>>
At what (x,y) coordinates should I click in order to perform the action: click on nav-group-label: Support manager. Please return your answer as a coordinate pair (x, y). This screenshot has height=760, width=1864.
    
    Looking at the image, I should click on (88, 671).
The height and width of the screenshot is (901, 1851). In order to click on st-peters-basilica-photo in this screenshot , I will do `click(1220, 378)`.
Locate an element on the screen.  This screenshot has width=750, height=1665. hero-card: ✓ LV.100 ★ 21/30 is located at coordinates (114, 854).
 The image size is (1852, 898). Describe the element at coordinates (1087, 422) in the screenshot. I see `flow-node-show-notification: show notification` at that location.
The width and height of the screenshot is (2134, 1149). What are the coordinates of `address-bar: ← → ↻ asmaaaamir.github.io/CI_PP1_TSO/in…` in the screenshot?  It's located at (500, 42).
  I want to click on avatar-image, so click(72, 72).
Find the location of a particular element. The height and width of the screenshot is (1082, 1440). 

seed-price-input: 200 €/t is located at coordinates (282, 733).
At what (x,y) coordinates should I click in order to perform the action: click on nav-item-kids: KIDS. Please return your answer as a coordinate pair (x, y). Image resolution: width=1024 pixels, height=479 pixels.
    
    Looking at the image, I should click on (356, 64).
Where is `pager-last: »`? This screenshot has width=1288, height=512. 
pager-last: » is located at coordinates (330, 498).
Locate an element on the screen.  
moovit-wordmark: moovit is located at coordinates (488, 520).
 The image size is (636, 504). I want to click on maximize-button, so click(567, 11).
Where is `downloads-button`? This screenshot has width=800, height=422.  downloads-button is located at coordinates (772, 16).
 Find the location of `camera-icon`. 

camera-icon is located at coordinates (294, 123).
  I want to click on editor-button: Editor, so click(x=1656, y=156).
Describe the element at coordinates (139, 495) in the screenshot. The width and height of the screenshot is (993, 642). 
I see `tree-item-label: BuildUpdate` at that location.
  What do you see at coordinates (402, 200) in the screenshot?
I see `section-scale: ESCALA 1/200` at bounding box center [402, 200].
<<
-- Your objective --
Gather every line from the items above that contains the word "perform".

-- Response area --
At what (x,y) coordinates should I click in order to perform the action: click on nav-group-label: Support manager. Please return your answer as a coordinate pair (x, y). This screenshot has height=760, width=1864.
At what (x,y) coordinates should I click in order to perform the action: click on nav-item-kids: KIDS. Please return your answer as a coordinate pair (x, y). Image resolution: width=1024 pixels, height=479 pixels.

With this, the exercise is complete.